TOCTOU race condition in ActorService.ensure_default_mock_actor() — check and create in separate transactions #8448

Closed
opened 2026-04-13 19:08:40 +00:00 by HAL9000 · 2 comments
Owner

Metadata

  • Commit message: Build: Reinforced label enforcement, and ensure implementation workers dont continue work on a mergable PR.
  • Branch: master

Background and Context

In src/cleveragents/application/services/actor_service.py, the ensure_default_mock_actor() method performs a check-then-act pattern across two separate database transactions, creating a Time-of-Check-Time-of-Use (TOCTOU) race condition:

def ensure_default_mock_actor(self, *, force: bool = False) -> Actor | None:
    ...
    # Transaction 1: Check for existing default
    with self.unit_of_work.transaction() as ctx:
        existing_default = ctx.actors.get_default()
        if existing_default:
            return existing_default
    # ← GAP: another thread/process could create a default actor here

    # Transaction 2: Create mock actor
    now = datetime.now()
    mock_name = "local/mock-default"
    mock_actor = Actor(...)

    with self.unit_of_work.transaction() as ctx:
        existing = ctx.actors.get_by_name(mock_name)
        if existing:
            if not existing.is_default:
                ctx.actors.set_default(existing.name)
            return ctx.actors.get_default()

        saved = ctx.actors.upsert(mock_actor)
        ctx.actors.set_default(saved.name)
        return ctx.actors.get_default()

Between Transaction 1 (checking for a default) and Transaction 2 (creating the mock actor), another concurrent call to ensure_default_mock_actor() could also find no default and proceed to create one. This can result in:

  1. Two concurrent calls both finding no default actor.
  2. Both proceeding to Transaction 2.
  3. Both attempting to upsert and set the mock actor as default.
  4. Depending on the database's upsert semantics, this may result in duplicate operations, constraint violations, or inconsistent state.
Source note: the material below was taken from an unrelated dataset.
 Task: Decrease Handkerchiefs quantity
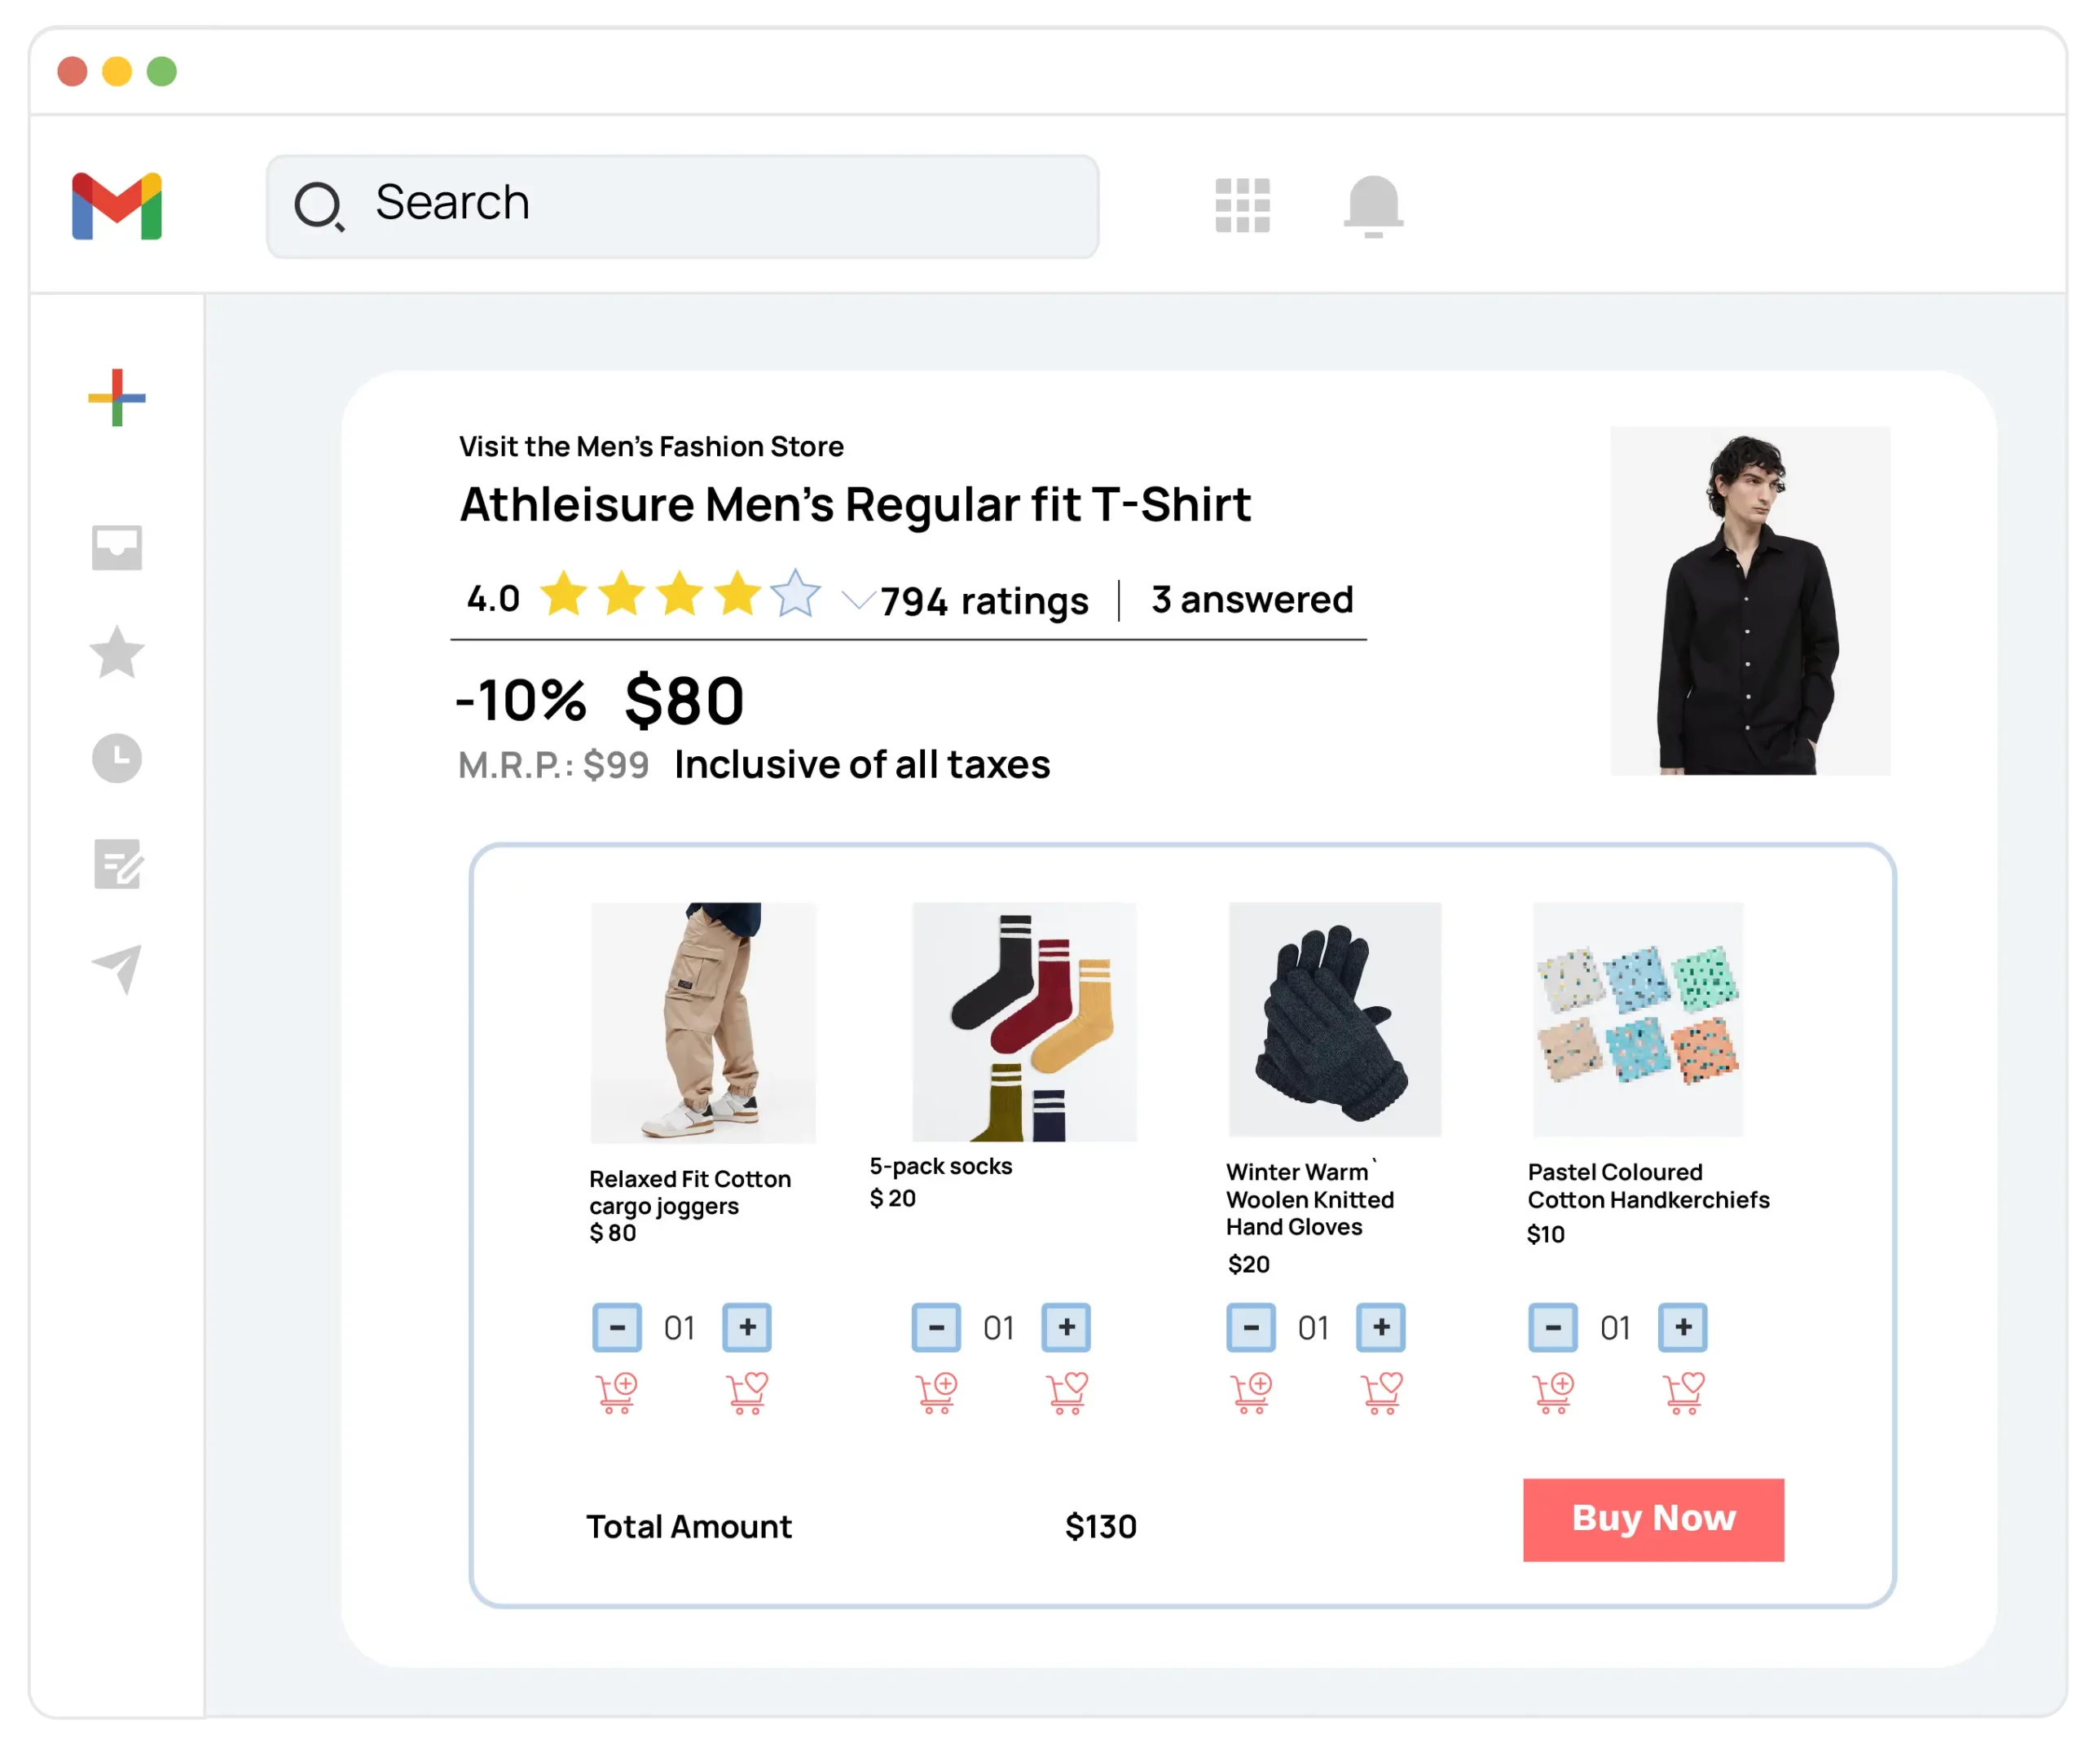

This is particularly relevant in test environments where CLEVERAGENTS_TESTING_USE_MOCK_AI=true and multiple test workers may call this method concurrently.

Current Behavior

Two concurrent calls to ensure_default_mock_actor() can both pass the Transaction 1 check (no default found) and both proceed to Transaction 2, potentially causing race conditions, duplicate upserts, or database constraint violations.

Expected Behavior

The check and creation must be atomic. Options include:

  1. Combine both operations into a single transaction with a database-level upsert/insert-or-ignore.
  2. Use a database advisory lock around the entire operation.
  3. Use INSERT OR IGNORE / ON CONFLICT DO NOTHING semantics at the database level.

The operation must be idempotent and safe for concurrent callers.

Acceptance Criteria

  • The check for an existing default actor and the creation of the mock actor occur within a single atomic transaction.
  • Concurrent calls to ensure_default_mock_actor() do not cause database constraint violations or inconsistent state.
  • The method remains idempotent (calling it multiple times produces the same result).
  • Behave BDD scenarios cover concurrent invocation (or at minimum, the idempotency guarantee).
  • nox passes (all sessions).
  • Coverage remains ≥ 97%.

Subtasks

  • Merge the two separate transactions in ensure_default_mock_actor() into a single atomic transaction
  • Use upsert/insert-or-ignore semantics to handle concurrent creation safely
  • Add Behave BDD scenarios for idempotency and concurrent safety
  • Run nox and confirm all sessions pass

Definition of Done

This issue is complete when:

  • All subtasks above are completed and checked off.
  • A Git commit is created where the first line of the commit message is fix(concurrency): make ensure_default_mock_actor atomic to prevent TOCTOU race, followed by a blank line, then additional details, and a footer ISSUES CLOSED: #<this issue number>.
  • The commit is pushed to a branch and submitted as a pull request to master, reviewed, and merged.
  • All nox stages pass and coverage ≥ 97%.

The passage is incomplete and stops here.